BRIEF> Copy the listing below word for word, from the line containing "This screenshot has width=657, height=370." through the end of the listing, with the pictures left out.
•••••
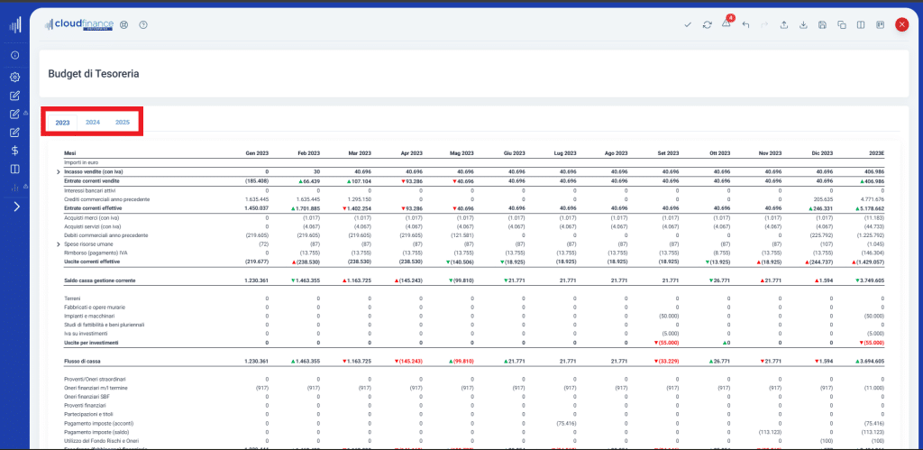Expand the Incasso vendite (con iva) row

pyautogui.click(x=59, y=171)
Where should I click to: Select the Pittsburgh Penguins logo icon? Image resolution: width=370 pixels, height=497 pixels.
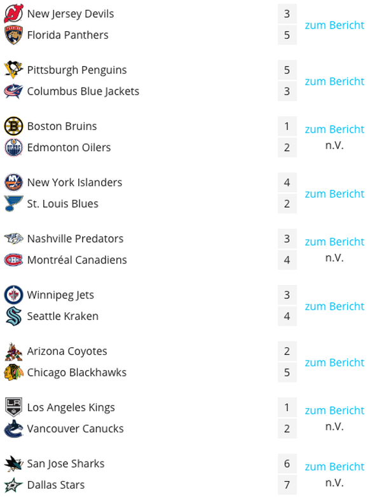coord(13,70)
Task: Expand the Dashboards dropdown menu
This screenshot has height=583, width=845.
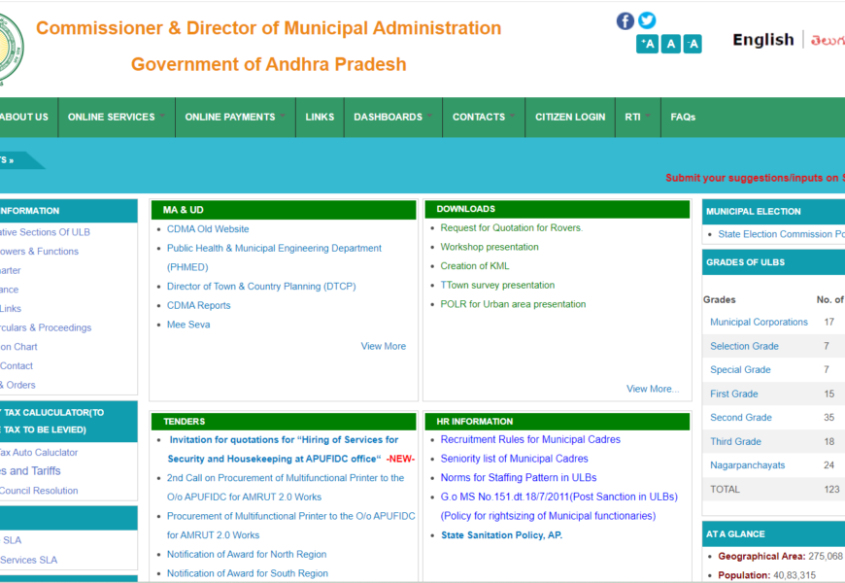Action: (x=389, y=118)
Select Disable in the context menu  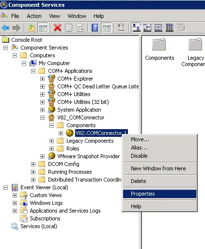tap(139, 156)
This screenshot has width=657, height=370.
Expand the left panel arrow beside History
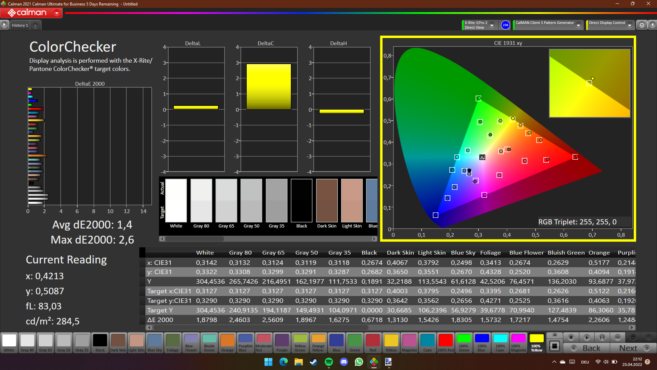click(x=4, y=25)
•••••
EXERCISE ANSWER>
This screenshot has width=657, height=370.
Expand the left panel arrow beside History
click(x=4, y=25)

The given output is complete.